Dans cette respiration yoguique complète, l'expiration est synonyme de relaxation. Elle représente l'aspect passif (ida), alors que l'inspiration est au contraire active et dynamique (pingala). L'égalité inspire / expire est une composante essentielle de la respiration yoguique, permettant l'équilibrage vitalité / détente. Pour ce faire, il est nécessaire de compter, sur la base des chiffres ou d'un rythme stable de sons Oms.

6 – Ujjayi, le bruit du souffle. C'est un léger bruissement généré par une petite contraction à l'avant du cou, entraînant une obturation partielle de la glotte. Il accompagne souvent les exercices de pranayama car il favorise l'introversion du mental.
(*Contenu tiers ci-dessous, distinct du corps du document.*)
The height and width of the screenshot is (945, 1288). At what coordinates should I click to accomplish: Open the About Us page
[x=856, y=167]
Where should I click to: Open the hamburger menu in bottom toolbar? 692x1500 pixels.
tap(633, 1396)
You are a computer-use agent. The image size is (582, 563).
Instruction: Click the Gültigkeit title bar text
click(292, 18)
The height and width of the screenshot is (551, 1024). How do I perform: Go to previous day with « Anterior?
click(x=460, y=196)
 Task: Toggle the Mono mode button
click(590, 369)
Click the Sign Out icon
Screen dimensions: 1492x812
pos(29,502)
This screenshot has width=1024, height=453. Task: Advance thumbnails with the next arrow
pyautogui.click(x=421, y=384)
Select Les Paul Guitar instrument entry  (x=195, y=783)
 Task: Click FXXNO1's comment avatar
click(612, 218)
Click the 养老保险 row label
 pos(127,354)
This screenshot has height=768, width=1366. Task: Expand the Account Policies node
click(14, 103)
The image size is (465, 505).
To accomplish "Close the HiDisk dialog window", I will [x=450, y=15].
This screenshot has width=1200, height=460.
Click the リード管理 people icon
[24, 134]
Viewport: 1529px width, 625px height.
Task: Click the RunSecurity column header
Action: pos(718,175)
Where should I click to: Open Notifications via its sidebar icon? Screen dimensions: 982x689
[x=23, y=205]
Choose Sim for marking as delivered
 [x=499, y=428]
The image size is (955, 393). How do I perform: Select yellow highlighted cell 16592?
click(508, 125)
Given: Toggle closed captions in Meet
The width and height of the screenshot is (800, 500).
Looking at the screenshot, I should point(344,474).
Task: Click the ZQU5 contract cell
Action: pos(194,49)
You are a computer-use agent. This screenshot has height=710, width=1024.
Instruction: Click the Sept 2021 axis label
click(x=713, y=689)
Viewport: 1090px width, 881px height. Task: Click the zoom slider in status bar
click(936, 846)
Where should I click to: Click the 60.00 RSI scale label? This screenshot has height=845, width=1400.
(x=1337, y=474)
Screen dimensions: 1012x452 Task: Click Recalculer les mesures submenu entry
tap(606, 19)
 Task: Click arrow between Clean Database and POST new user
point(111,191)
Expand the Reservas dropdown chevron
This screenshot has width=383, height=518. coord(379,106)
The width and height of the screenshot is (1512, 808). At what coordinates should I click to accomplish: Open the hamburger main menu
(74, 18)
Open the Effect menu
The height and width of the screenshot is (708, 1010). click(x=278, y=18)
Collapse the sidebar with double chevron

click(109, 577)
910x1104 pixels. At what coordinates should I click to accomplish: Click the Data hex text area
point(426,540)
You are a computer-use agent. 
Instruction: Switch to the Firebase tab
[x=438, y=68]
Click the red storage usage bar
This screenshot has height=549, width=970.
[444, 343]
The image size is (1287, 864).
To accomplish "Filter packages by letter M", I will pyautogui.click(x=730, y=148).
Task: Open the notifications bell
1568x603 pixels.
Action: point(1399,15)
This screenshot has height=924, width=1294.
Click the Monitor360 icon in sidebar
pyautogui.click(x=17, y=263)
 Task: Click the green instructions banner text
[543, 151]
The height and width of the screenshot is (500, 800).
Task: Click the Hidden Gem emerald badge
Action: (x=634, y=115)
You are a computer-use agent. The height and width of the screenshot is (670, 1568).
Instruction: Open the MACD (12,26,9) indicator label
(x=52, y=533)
Le son qui est émis doit ressembler au doux ronflement d'un bébé endormi. Seul le pratiquant peut l'entendre et non les autres personnes. S'il est trop prononcé, cela signifie que la pratique est faite en force ou manque d'introversion.

Avec ujjayi, la respiration complète se transforme en un pranayama plus subtil, surtout si l'on garde l'attention sur le bruit produit dans la gorge par la friction de l'air. Dans la thérapie par le yoga, on utilise beaucoup cette pratique appelée ujjayi pranayama. Elle est aussi employée dans d'autres voies du yoga, asanas, mantra yoga, méditation, kundalini et kriya yogas.

Swami Brahmatattwa

Pour approfondir le sujet : Yoga Darshan de Swami Niranjanananda (Swam Editions)

Centre de Yoga de l'Aube – 10210 Chesley – Tél : 03 25.70.06.40

E.mail : [email protected]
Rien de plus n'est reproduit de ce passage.